# hunting for treasure on an infinite grid

You are hunting for treasure located at some point on an infinite square grid. You have two tools: a pointer, which points toward the treasure; and a shovel, which you can use to dig for it. Here's the catch: both tools are imperfect. The pointer might point toward the treasure or it might be off by up to 60 degrees. And the shovel will break if you try to dig in five different places.

Can you find the treasure?

FINE PRINT:

• The treasure is guaranteed to be at a point of the grid.
• You can use the pointer from any point of the grid.
• If you use the pointer while you are standing on top of the treasure it can point in any direction. Otherwise it will point in a direction within 60 degrees of the direction to the treasure.
• You can only find the treasure by digging it up with the shovel, and you can only use the shovel four times.
• When you say "the pointer can be off by up to 60°", do you mean that there's some static error $-\frac{\pi}{3} \leq \theta _0 \leq \frac{\pi}{3}$ such that no matter where you're located, if the angle from you to the treasure is $\theta$, the pointer will read $\theta + \theta _0$? If so, one can easily locate the treasure by measuring $d\theta$ along some quadrature in the neighbourhood of your present location and continually moving in the direction of increasing $d\theta$.
– COTO
Jun 14 '15 at 21:15
• I'll cover a case of the proof of finding it: Suppose the shovel is neodymium. Then, align the compass so that the error is $0^\circ$, and we are done. $Q.E.D.$ (I'll leave it to you guys to find out the rest of the cases ;)) Jun 14 '15 at 23:59

It is

possible

Proof:

Forget where the pointer is telling you the treasure is, look at where it can't be.

For every pointing, there is a 120 degree region (centred opposite the pointing) that the treasure cannot be in. If we travel along the x-axis (back and forth, in increasing steps, so that we will definitely pass the y co-ordinate of the treasure) we will eventually exclude one half of the grid, divided along the line we have walked. Call this procedure a chop

We now chop along the y-axis. Assuming wlog that the treasure is in quadrant 1 (or the boundary line), we now chop increasingly large values of y until we find an upper bound for y. Repeat for x. We have now bounded the treasure on four sides. Walk the points 1 unit from the boundary, excluding them or finding we cannot exclude them until we have a 5x5 square of points.

Now let's revert to looking at what the pointing tells us. The outer points tell us nothing other than 'in this central 3x3 region' (120 degrees can cover the entire 3x3 square from any of those points).

Within the 3x3 region, the corners can point such that they cover all 9 points. The sides can cover 7 points; they must exclude an adjacent corner and side. These cannot all coincide, there are at least 2 pairs of side and corner removed like this.

.XX
.XX
..X


Now, whatever the pointing at the central point, it cannot cover both the upper left and the lowest X (135 degrees), so one of these is excluded. At this stage, we have only 4 points left so we get digging!

• You mean a 240 degree region, 120 both ways from the center.
– user1502
Jun 14 '15 at 23:31
• @Hurkyl No, I'm saying that there is a specific 120 degree region for each pointing that must be excluded, no matter where the pointer chooses. Jun 15 '15 at 7:39
• Each pointing excludes a $240^\circ$ arc. I think I've worked out what you're trying to say, though: your analysis is ignoring the information that was actually given to you, and is instead working with the $120^\circ$ arc that would be excluded no matter what the result of pointing was.
– user1502
Jun 15 '15 at 7:51
• Yes, that's what I was trying to say. I'll edit to clarify in a few hours.

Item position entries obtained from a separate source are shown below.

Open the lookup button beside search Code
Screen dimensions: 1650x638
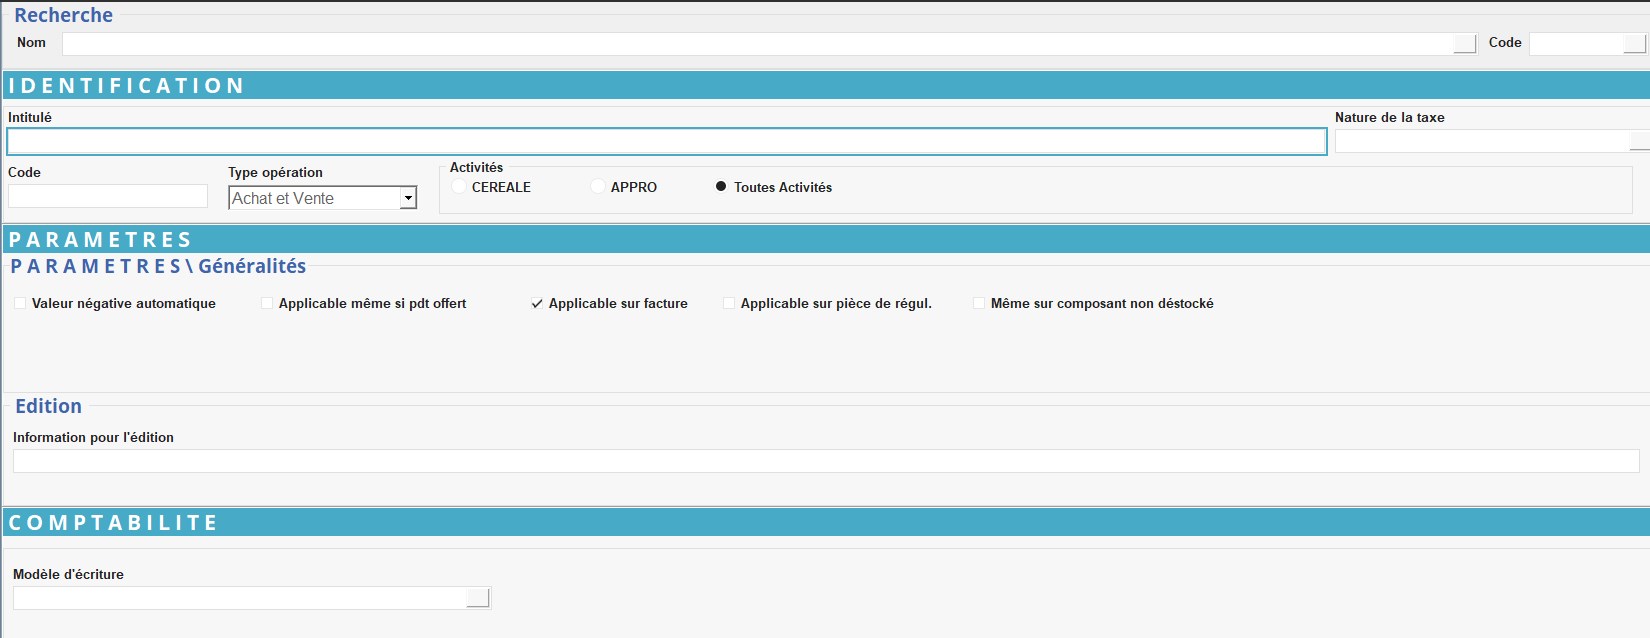click(x=1634, y=44)
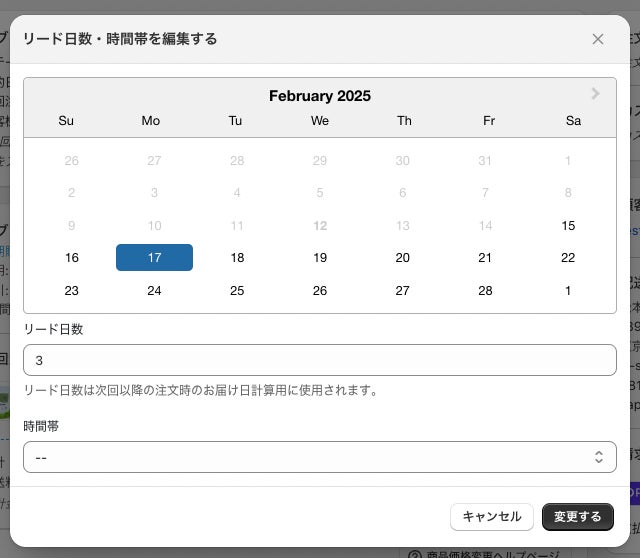Go to next month in calendar
Viewport: 640px width, 558px height.
point(596,94)
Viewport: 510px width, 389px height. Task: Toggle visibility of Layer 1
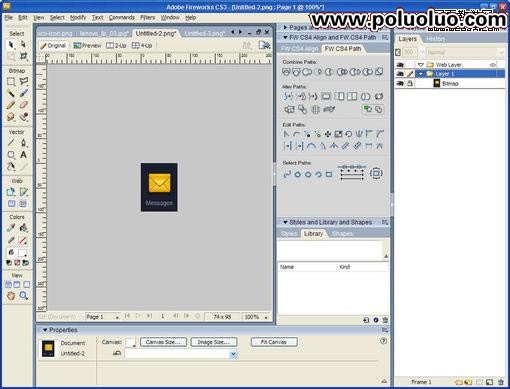[x=401, y=74]
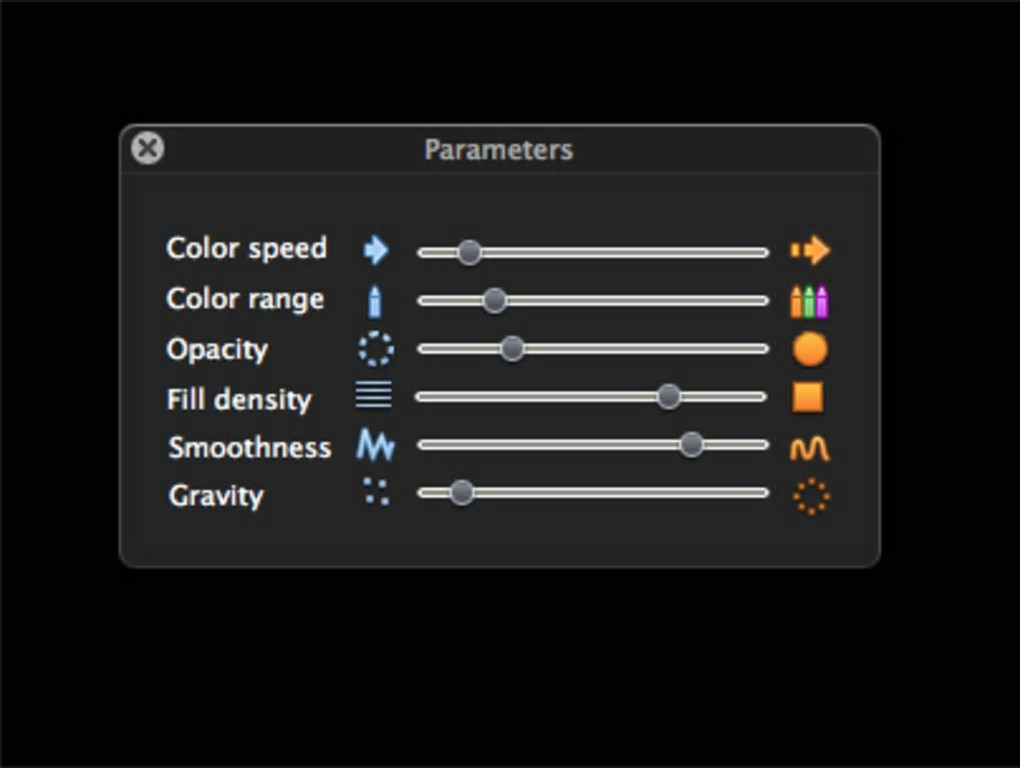Click the Color speed slider knob
Screen dimensions: 1020x768
[x=469, y=252]
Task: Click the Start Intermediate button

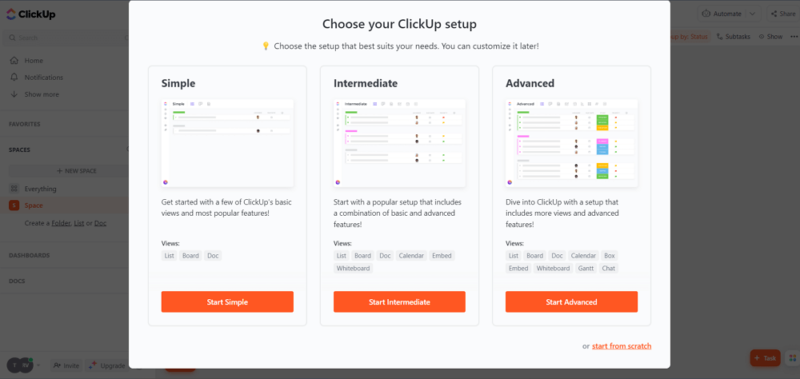Action: tap(399, 302)
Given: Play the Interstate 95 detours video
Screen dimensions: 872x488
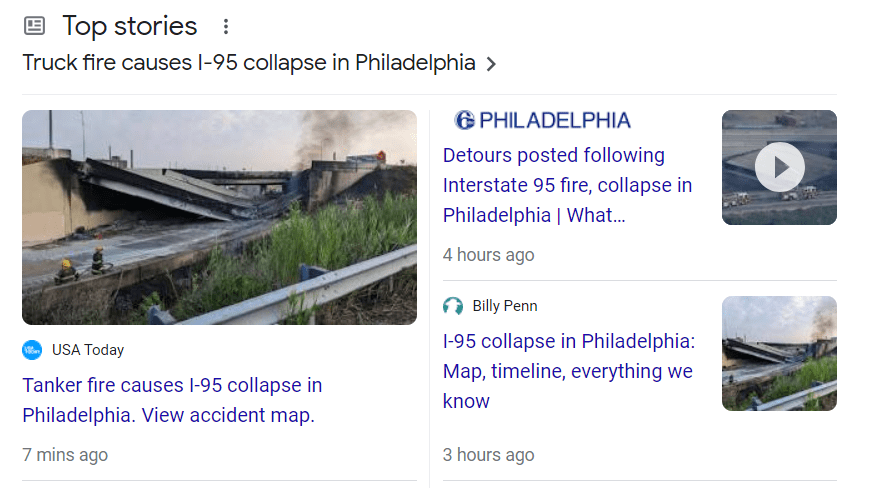Looking at the screenshot, I should pos(779,167).
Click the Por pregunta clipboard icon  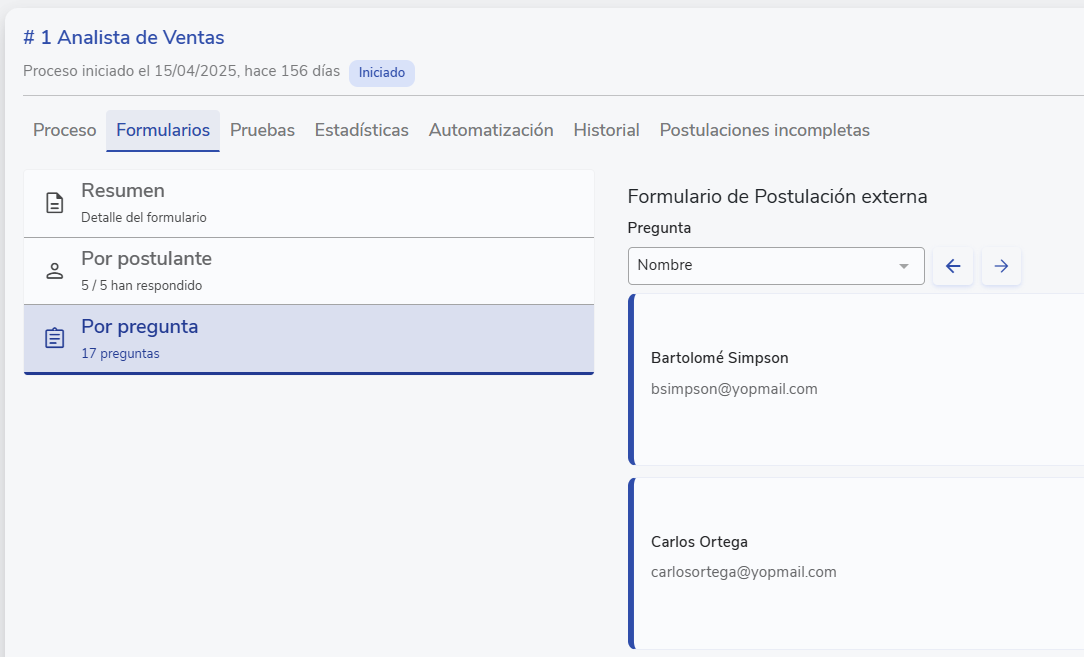(54, 339)
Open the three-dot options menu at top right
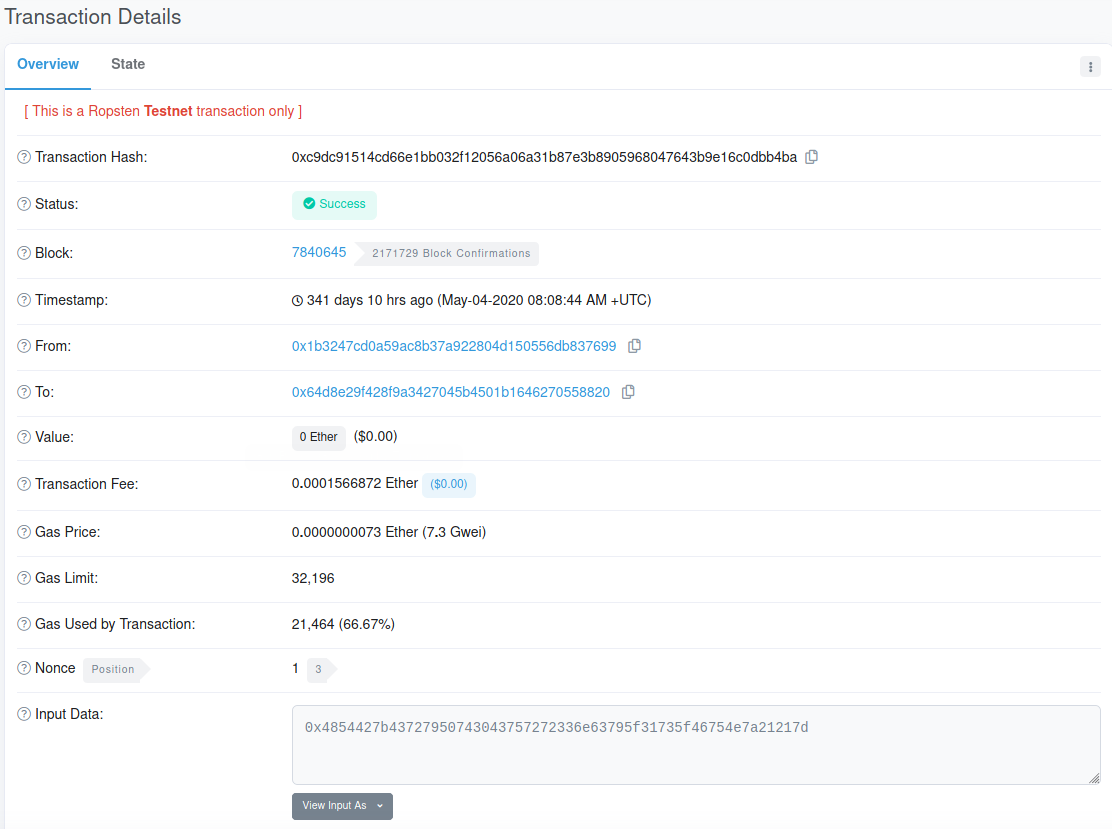The width and height of the screenshot is (1112, 829). tap(1090, 66)
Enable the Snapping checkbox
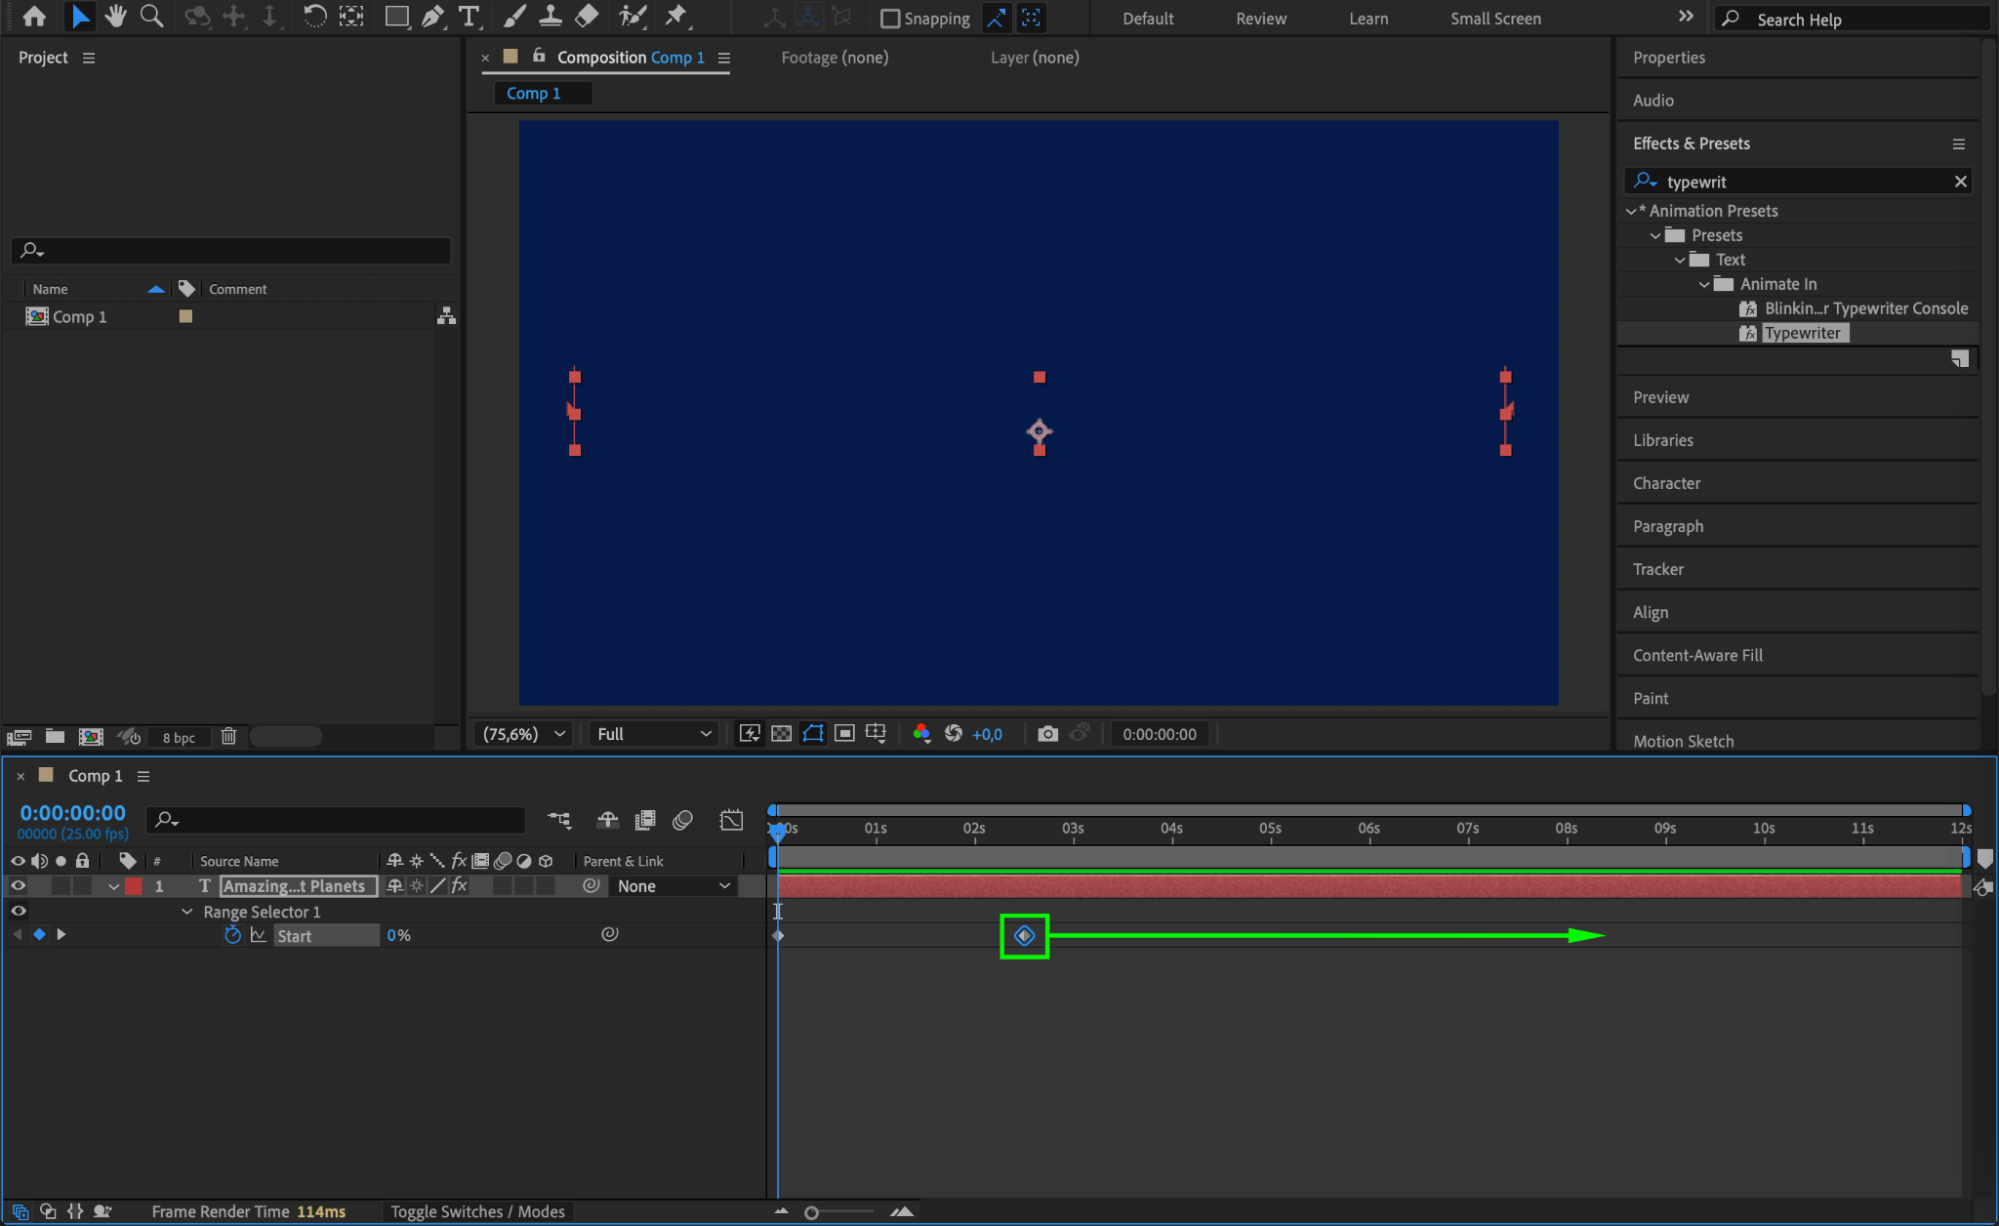This screenshot has height=1226, width=1999. pos(889,19)
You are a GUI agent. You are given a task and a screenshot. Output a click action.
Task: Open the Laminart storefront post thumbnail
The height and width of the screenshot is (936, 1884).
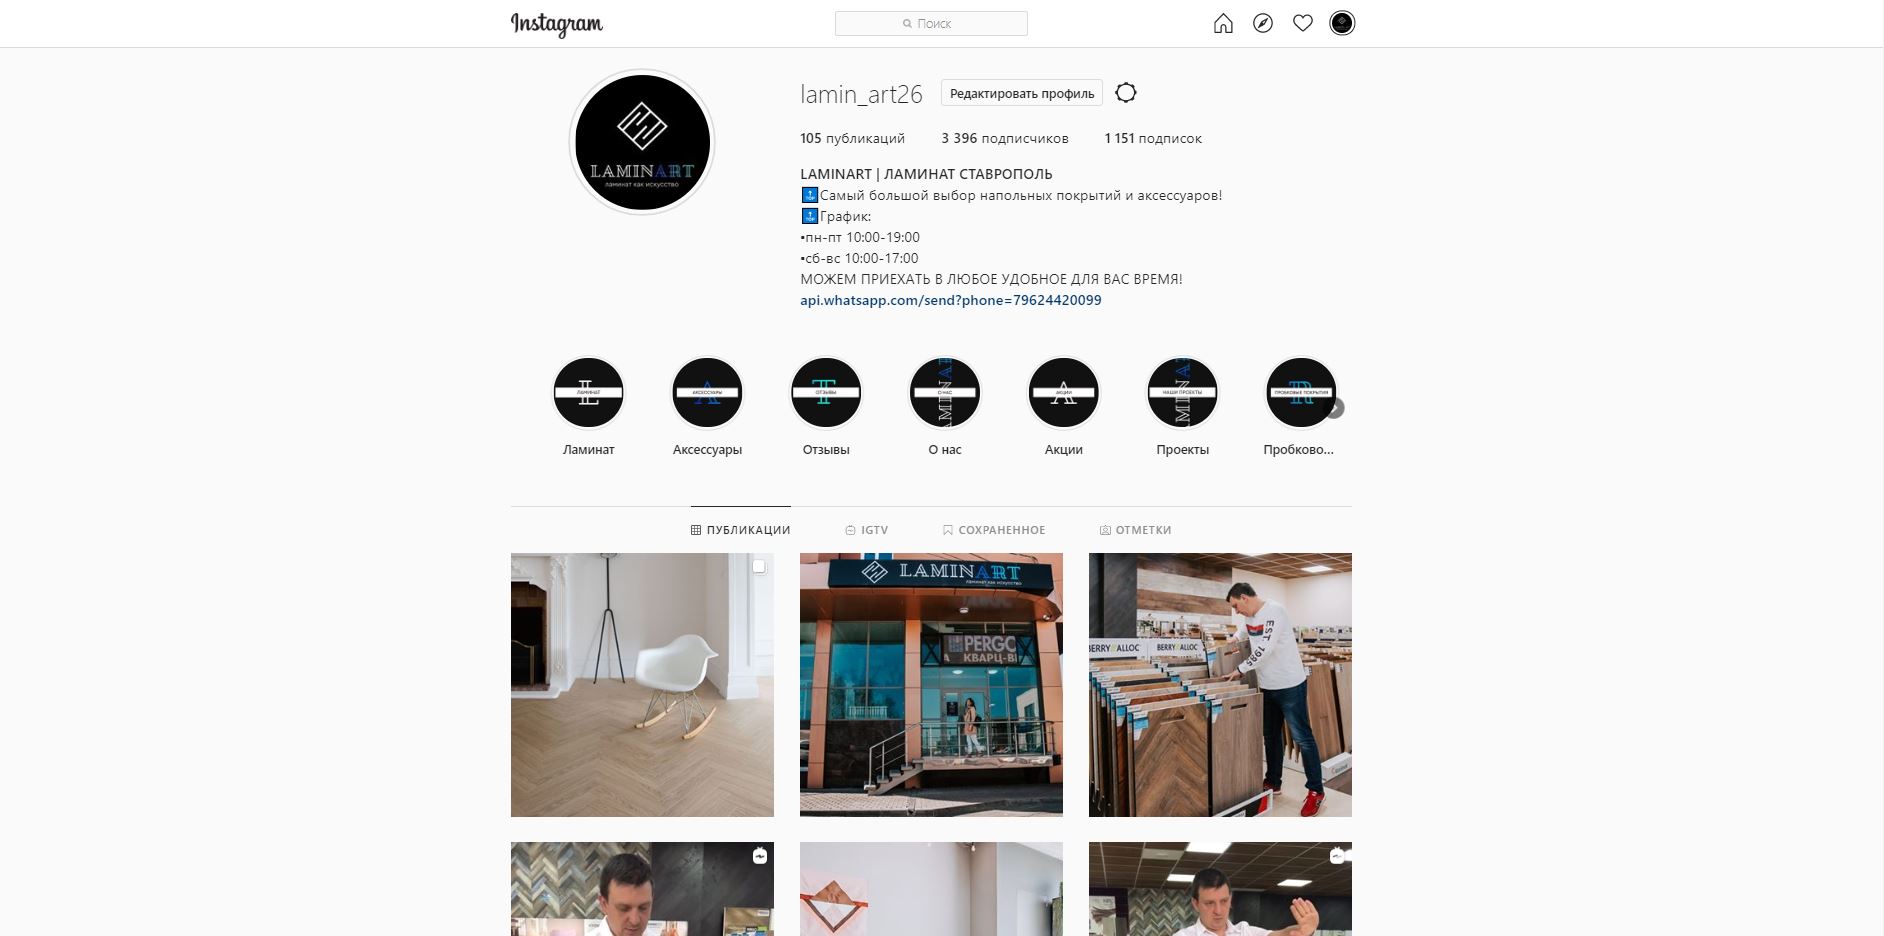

Jun 15 '15 at 8:00

Here's an image of what's happening: From the picture (red = target, black = current position), it can be seen that:

At a worst case scenario, when walking within 60 degrees of the target, the new distance to the target (red line) is decreased. By continually walking in the direction that the pointer points to, the distance to the object will be decreased at a logarithmic rate. I'm not sure the exact point can be determined even if you can always get closer. I'll leave this as a partial answer unless there are any clarifications.